デイル・ターナーの演奏を戸外で雨に濡れながらでも聞くフランシス。だから警察に保護されたデイルを引き取るためには、別れた妻から借金する屈辱もいとわない。フランシスの尽力でアメリカでの演奏が実現したが、デイルはすでに過去の人。絶望でひと足先に帰国したフランシスのもとに届いたのは、デイルの麻薬死の報だった-------。

1959年のパリを舞台にしたこの映画は、実在したジャズの黒人テナー・サックス奏者のデイル・ターナーをモデルにした友情物語だ。ジャズという音楽は、1900年頃にアメリカ南部の港町ニューオリンズで発祥したのですが、黒人が白人音楽との接触を通じて生んだ都市型音楽の走りと言えるかも知れません。もちろん、ジャズの直接的な担い手が黒人であったのは周知の事実ですが。

この映画の主人公デイル・ターナーに、ジャズが辿った歴史の一面を見る思いがしてきます。黒人労働者の北上とともに、1920年代には北部の都市に波及し、さらに1930年代になってラジオを通じて、全米の家庭にまで広く入り込んでいったジャズ。

しかし、1930年代終盤から1940年代にかけて、ベニー・グッドマン、グレン・ミラーなどのビッグ・バンドによるジャズが大衆の支持を集めるようになっていきます。
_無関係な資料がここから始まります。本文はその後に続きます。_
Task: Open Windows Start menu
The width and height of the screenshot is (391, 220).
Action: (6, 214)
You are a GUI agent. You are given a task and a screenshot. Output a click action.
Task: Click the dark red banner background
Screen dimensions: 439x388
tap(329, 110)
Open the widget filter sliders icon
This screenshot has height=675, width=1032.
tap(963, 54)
それはすなわち、即興演奏に重きを置いてプレイする演奏家たち、つまりこの映画の主人公のようなジャズ・プレイヤーから、アメリカでの活動の場を奪うことを意味したのです。

こうした文化的背景のもとに成り立ったこのドラマは、もともとがアフリカとヨーロッパの要素を併せもつ、ある種の混合文化というジャズの音楽的な特質を象徴するかのように、フランス青年との友情を奏でます。
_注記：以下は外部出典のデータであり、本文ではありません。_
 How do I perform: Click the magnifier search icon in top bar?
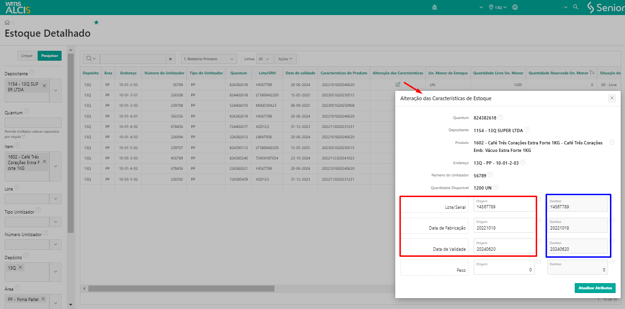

デクスター・ゴードンが演じる、酒とドラッグでなかば身を持ちくずしたサックス奏者、そして彼の音楽を敬愛してやまない、フランソワ・クリューゼの貧しいグラフィック・デザイナー。監督のベルトラン・タヴェルニエは、国籍も人種も年齢も仕事も、すべてに異なる男二人を描きながら、ジャズへの愛と、人と人との関わり合いの何たるかを、静かではあるが調和のとれたテンポで語りかけてくる。

この映画は、時代設定こそ1959年ですが、ベルトラン・タヴェルニエ監督の視点は、当時を郷愁しているわけではないと思う。たまたま、登場人物たちがその時代を生きたということにしかすぎないのです。

監督の視点からは、生きた人間の生活が感じられ、画面からは生きた人間の息づかいが聞こえてきます。ある時代とそこに生きた人間の生活と呼吸-------、これこそは時代になんか左右されない、いわば永遠で不変の人間ドラマなのだと思う。